In a remarkably short period of time, much sooner than virtually all respected forecasters expected, the United States has regained almost all (93 percent) of the jobs lost during the coronavirus pandemic. President Biden on Friday promoted the “fastest decline in unemployment to start a president’s term ever recorded.” Furthermore, wages have risen an impressive 5.6 percent in the last year, allowing Biden to declare that “we are the only country in the world that comes out of crises stronger than when we entered them. That’s what we’re doing here.”
However, not everything is rosy. Wages have increased, but inflation is rising faster. In February, prices were 7.9 percent greater than a year before. That means the vast majority of Americans who never lost their jobs during the pandemic may be in a worse position now than they were before the economy tanked. Combine that with an almost daily reminder that the cost of food, gas, housing and just about everything else has gone up, and it’s easy to see why so many people think the state of the economy is bad despite the creation jobs at a record level.
While Republicans like to blame the $1.9 trillion US Bailout for inflation, that alone hasn’t overheated our $25 trillion economy. If we want to play the blame game, we should start with the Federal Reserve, whose mandate is to control inflation.
It is small consolation that Federal Reserve Chairman Jerome H. Powell admits that he was surprised that inflation was not “transient.” The Federal Reserve implemented a series of extraordinary measures to boost the economy during the pandemic, of which keeping interest rates near zero was just one. It also provided direct loans to state and municipal governments, businesses, and banks; used quantitative easing; and establish a series of credit facilities. As a result, Experts from the Brookings Institution he explains, “by the end of 2021, inflation was well above the Fed’s 2% target and labor markets were approaching the Fed’s ‘peak employment’ target.”
In colloquial terms, the Fed should have removed the punch-bowl long before. Then came the war in the Ukraine, which already made fuel costs rise even more. Biden has a legitimate argument that his spending plan only contributed a small part of the 7.9 percent inflation rate. By an estimatethe plan only increased inflation by 0.35 percentage points.
Politically, however, a president cannot claim to have rescued the economy but bears little responsibility for inflation. Plus, it’s hard to get voters to appreciate what he did. no happen because of your ransom package. Us it did not see prolonged high unemployment. Thousands of businesses were held open. million americans avoided eviction. Millions of children were kept out of poverty. And most schools didn’t stay closed last year.
Biden has gone out of his way to show that he understands that inflation is painful. For a time, he nibbled at the edges, working primarily on supply chain issues.

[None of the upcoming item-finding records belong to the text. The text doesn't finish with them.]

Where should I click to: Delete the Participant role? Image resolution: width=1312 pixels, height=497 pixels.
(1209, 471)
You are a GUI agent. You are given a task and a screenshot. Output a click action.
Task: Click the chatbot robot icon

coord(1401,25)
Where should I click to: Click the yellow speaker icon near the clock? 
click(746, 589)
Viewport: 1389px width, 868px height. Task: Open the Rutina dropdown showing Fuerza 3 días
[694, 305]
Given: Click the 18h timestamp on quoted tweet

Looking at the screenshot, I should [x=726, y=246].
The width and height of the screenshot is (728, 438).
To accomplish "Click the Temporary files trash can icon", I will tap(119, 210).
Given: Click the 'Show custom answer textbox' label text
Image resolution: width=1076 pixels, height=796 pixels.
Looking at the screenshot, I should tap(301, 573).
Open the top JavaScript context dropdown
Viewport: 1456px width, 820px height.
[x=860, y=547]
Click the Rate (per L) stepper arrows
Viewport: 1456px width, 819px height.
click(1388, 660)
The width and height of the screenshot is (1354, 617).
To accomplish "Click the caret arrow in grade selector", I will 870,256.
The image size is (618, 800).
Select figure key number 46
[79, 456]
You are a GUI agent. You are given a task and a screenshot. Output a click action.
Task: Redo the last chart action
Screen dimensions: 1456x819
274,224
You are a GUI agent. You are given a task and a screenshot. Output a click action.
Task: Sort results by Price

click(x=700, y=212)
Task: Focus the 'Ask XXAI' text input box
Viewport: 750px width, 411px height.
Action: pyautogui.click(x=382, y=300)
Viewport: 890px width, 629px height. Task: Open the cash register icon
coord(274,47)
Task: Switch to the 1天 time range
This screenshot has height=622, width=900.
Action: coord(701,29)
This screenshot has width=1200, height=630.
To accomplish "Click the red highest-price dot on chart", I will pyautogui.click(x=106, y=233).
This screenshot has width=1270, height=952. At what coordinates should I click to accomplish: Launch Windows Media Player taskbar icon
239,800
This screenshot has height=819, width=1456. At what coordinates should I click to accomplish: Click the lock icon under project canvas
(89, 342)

Last week, he marked a turning point, announcing a massive scheme to release 1 million barrels of oil from the Strategic Petroleum Reserve and penalize oil companies that leave leased public lands undeveloped. (The latter will need congressional approval and is unlikely to win the support of Republicans, who remain comfortable with the fossil fuel industry.) If this works to increase supply and reduce fuel costs (along with market-driven increases in platform activity), Biden may get some credit.
Looking at the big picture, Biden’s economic record is extraordinary, but it is clouded by inflation. Whether or not he is responsible for the latter, Biden is unlikely to improve the public’s bad mood until inflation subsides. That’s bad news for Democrats’ chances in the midterms, but if the Fed brings down inflation without pushing the country into a recession, Biden’s economic record may be seen as one of the most successful in history. That’s a big “if”.